You're doing research and implementation simultaneously, which means you're making implementation decisions with incomplete context. Every line you write might be wrong because you haven't finished understanding the problem space yet.

Result: Code that works in isolation but doesn't integrate well. Rework. Frustration.

"I Already Know How This Should Work"

You've implemented this feature a hundred times in other codebases. You know the right pattern. You know the best practice. You just need to apply it here.

Except every codebase is different. Maybe this codebase has a utility that does what you're about to build. Maybe it has an architectural constraint you're not aware of. Maybe it uses a different convention for the same problem.

Your prior knowledge is valuable, but it's not a substitute for understanding this specific codebase.

Experienced agents fall into this trap more often than beginners because confidence can override curiosity.

"Research Will Slow Me Down"

You have a simple feature to implement. Just add one endpoint. Five minutes of coding, tops. Research would take longer than the implementation.

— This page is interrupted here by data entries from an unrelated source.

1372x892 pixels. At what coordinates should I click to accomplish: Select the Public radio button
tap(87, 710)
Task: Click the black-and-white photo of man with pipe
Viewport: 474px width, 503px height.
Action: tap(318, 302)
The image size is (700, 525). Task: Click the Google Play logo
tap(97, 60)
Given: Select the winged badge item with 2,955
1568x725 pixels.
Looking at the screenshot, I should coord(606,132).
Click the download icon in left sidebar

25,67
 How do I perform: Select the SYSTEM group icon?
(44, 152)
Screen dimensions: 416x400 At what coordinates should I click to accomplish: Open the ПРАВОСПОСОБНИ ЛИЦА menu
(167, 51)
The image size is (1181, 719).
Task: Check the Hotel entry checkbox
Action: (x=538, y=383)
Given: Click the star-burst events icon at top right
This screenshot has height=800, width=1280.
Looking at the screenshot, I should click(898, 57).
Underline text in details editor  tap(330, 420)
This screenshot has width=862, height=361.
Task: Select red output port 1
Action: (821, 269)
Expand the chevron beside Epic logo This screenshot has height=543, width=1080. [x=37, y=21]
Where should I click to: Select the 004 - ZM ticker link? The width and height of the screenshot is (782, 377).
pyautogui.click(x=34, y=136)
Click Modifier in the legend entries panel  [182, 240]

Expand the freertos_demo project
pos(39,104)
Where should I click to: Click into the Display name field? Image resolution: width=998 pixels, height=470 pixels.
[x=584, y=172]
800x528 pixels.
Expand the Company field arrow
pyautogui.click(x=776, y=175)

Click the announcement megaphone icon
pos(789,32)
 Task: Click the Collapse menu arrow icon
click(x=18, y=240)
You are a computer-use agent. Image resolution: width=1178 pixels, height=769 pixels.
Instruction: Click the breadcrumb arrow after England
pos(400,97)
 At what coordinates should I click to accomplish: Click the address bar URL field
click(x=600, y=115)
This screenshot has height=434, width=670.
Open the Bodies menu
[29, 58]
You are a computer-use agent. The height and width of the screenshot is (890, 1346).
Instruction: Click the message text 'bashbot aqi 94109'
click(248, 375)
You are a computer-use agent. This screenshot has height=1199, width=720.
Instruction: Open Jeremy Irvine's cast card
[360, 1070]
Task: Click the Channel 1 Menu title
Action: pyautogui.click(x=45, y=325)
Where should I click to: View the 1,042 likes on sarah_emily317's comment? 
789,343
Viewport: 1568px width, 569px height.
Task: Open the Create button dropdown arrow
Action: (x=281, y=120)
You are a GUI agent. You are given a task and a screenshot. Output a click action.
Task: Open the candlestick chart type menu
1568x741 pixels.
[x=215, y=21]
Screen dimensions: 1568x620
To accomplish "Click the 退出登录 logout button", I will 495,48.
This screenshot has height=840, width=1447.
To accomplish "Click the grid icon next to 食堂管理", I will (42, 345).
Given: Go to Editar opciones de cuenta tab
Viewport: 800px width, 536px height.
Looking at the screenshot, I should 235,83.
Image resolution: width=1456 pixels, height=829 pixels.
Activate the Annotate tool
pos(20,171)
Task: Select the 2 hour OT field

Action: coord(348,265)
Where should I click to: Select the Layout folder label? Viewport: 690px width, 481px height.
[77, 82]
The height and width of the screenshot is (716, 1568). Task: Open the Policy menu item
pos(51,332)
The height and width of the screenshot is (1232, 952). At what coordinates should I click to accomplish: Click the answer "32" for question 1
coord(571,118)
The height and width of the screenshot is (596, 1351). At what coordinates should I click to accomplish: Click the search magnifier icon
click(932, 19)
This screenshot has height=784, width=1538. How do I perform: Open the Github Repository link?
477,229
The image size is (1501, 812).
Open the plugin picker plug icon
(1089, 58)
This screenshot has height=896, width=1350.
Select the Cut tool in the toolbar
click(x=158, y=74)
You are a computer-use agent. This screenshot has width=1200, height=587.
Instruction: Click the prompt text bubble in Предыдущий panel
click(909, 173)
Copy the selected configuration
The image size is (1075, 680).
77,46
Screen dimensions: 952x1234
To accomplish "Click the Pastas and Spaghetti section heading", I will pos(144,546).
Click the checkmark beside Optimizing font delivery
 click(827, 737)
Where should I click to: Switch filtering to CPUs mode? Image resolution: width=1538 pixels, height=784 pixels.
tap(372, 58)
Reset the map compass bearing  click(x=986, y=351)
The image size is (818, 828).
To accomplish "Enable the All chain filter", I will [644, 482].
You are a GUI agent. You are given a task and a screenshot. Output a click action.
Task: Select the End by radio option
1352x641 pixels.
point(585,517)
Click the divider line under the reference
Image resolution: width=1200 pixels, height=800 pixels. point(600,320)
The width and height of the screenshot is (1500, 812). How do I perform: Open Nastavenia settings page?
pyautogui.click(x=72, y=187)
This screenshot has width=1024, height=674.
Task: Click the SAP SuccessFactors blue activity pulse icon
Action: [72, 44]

Then you spend 20 minutes figuring out why the tests are failing because you didn't realize there's a base class all endpoints inherit from. Or you duplicate a utility that already exists. Or you break a convention and it gets flagged in code review.

The research would have taken 10 minutes. The rework took 45.

Simple tasks still benefit from research. Sometimes more than complex ones, because the rework cost is harder to justify.

"I'll Research Later If I Need To"

You start implementing, planning to look things up if you hit a problem. Just-in-time research.

This creates context switching thrash. You're in implementation mode, then research mode, then back to implementation, then back to research. Every switch breaks focus and loses context.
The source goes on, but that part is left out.